Information Extraction & Text Mining
This field of study focuses on extracting structured knowledge from unstructured text and “enables the analysis and identification of patterns or correlations in data” (Hassani et al., 2020). “Text classification automatically categorizes texts into predefined classes” (Schopf et al., 2021), while “topic modeling aims to discover latent topics in document collections” (Grootendorst, 2022), often using text clustering techniques that organize semantically similar texts into the same clusters. “Summarization produces summaries of texts that include the key points of the input in less space and keep repetition to a minimum” (El-Kassas et al., 2021). Additionally, the information extraction & text mining field of study also includes “named entity recognition, which deals with the identification and categorization of named entities” (Leitner et al., 2020), “coreference resolution, which aims to identify all references to the same entity in discourse” (Yin et al., 2021), “term extraction, which aims to extract relevant terms such as keywords or keyphrases” (Rigouts Terryn et al., 2020), relation extraction that aims to extract relations between entities, and “open information extraction that facilitates the domain-independent discovery of relational tuples” (Yates et al., 2007).
Text Generation
The objective of text generation approaches is to generate texts that are both comprehensible to humans and indistinguishable from text authored by humans. Accordingly, the input usually consists of text, such as in “paraphrasing that renders the text input in a different surface form while preserving the semantics” (Niu et al., 2021), “question generation that aims to generate a fluid and relevant question given a passage and a target answer” (Song et al., 2018), or “dialogue-response generation which aims to generate natural-looking text relevant to the prompt” (Zhang et al., 2020). In many cases, however, the text is generated as a result of input from other modalities, such as in the case of “data-to-text generation that generates text based on structured data such as tables or graphs” (Kale and Rastogi, 2020), captioning of images or videos, or “speech recognition that transcribes a speech waveform into text” (Baevski et al., 2022).

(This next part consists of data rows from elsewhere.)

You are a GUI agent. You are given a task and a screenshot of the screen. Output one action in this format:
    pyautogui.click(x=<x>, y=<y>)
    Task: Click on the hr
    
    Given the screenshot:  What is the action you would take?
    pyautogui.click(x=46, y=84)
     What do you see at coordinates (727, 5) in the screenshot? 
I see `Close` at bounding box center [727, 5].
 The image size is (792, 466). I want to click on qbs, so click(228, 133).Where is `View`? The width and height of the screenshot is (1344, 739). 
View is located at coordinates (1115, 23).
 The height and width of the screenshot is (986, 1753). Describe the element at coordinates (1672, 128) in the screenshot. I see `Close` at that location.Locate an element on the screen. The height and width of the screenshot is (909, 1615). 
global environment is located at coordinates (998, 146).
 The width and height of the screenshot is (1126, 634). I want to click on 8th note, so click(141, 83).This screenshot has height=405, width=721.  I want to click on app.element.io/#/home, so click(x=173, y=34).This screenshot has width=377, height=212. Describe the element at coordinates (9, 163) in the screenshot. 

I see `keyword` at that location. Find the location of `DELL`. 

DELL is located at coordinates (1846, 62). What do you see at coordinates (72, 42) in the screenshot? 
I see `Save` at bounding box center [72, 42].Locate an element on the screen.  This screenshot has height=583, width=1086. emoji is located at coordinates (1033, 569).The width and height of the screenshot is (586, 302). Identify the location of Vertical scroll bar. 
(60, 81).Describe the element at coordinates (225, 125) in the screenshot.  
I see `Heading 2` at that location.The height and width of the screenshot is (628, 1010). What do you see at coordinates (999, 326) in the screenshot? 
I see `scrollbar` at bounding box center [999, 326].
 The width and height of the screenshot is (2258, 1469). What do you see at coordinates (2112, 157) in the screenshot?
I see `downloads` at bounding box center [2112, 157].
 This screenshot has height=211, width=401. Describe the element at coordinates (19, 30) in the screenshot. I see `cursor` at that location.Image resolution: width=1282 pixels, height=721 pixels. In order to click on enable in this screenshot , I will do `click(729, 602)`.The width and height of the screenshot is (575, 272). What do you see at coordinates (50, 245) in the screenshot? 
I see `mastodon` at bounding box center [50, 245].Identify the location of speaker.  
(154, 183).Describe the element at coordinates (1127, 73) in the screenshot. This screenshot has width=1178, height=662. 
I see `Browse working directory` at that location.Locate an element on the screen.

Considering the literature on NLP, we start our analysis with the number of studies as an indicator of research interest. The distribution of publications over the 50-year observation period is shown in the Figure above. While the first publications appeared in 1952, the number of annual publications grew slowly until 2000. Accordingly, between 2000 and 2017, the number of publications roughly quadrupled, whereas in the subsequent five years, it has doubled again. We therefore observe a near-exponential growth in the number of NLP studies, indicating increasing attention from the research community.